In 2006, Zambia joined the global community to reduce morbidity and mortality from cervical cancer through the Cervical Cancer Prevention Program (CCPPZ).^8^ Under this program, nurses are trained to provide free cervical screening via visual inspection with acetic acid (VIA) and treatment with cryotherapy (ablation) or loop electrosurgical excision procedure (LEEP).^8^ Women with complex cervical cancer lesions are referred to the University Teaching Hospital (UTH) in Lusaka for further evaluation.^5,8^ LEEP treatment was reserved for patients with cervical intraepithelial neoplasia 2 and 3 (CIN2/3). These lesions are considered high-grade squamous intraepithelial lesions (HSILs) or advanced lesions, and if left untreated, they often progress into cervical cancer.^5^ Advanced lesions among first-time screened women may indicate population underscreening and can lead to delayed diagnosis and low survival rates.^9^ Additionally, complicated advanced lesions in first-time screened women may indicate a high prevalence of high-risk HPV types and inadequate screening, and may require more complex and expensive treatment requiring skilled personnel.^9^ Thus, ensuring efficient screening practices and increased public awareness are imperative. In Zambia, information about screening is disseminated through media campaigns and community outreach efforts led by provincial health offices through nurses and peer educators to increase community and women’s awareness and counteract misconceptions and myths.^8^
Observations and clinical impressions of the program managers and screening professionals in Lusaka, Zambia, suggested that the number of advanced precancer lesions detected at screening facilities has increased.
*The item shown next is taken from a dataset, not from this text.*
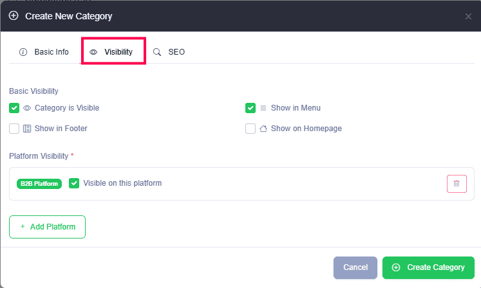Toggle Visible on this platform checkbox

pos(74,183)
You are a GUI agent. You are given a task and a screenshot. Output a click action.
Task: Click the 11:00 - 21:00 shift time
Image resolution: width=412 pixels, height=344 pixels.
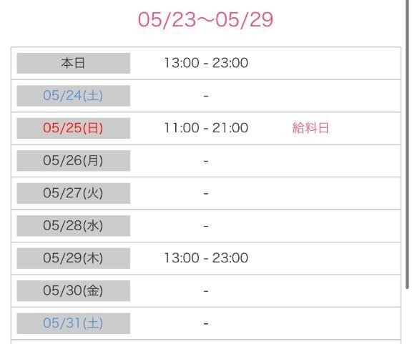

This anecdotal evidence highlights the need for a systematic investigation to verify these clinical impressions. If the impression of increasing rates of advanced lesions is correct, then investigation of the patient- and facility-level factors associated with the diagnosis and treatment outcomes of advanced cervical precancer lesions among first-time screened women in Lusaka Province, Zambia, is warranted. Thus, the aim of this study was to describe the patient and facility characteristics linked to the diagnosis and treatment of advanced cervical precancer lesions in Lusaka Province, Zambia, to inform targeted improvements in screening and referral practices.
Methods
Study site
Lusaka Province is the most populated province in Zambia with a population of 2.2 million and a population density of 141 persons per square kilometer.^10^ The province consists of six districts, namely; Chilanga, Chongwe, Kafue, Luangwa, Lusaka and Rufunsa.^7^ Lusaka province has a high HIV-positive prevalence of 20.8% among all residents and a prevalence of 22.4% among women.7 The Zambian government remains the predominant health service provider, with 116 health facilities spread across the province.^7^
Health System and Study Participants
The study population consisted of all women who had visited cervical cancer screening facilities in Lusaka districts for the first time in their lives from 2010–2022. Electronic VIA screening records for all districts were obtained from the Lusaka Province monitoring and evaluation unit of the Lusaka Province Health Office (LPHO).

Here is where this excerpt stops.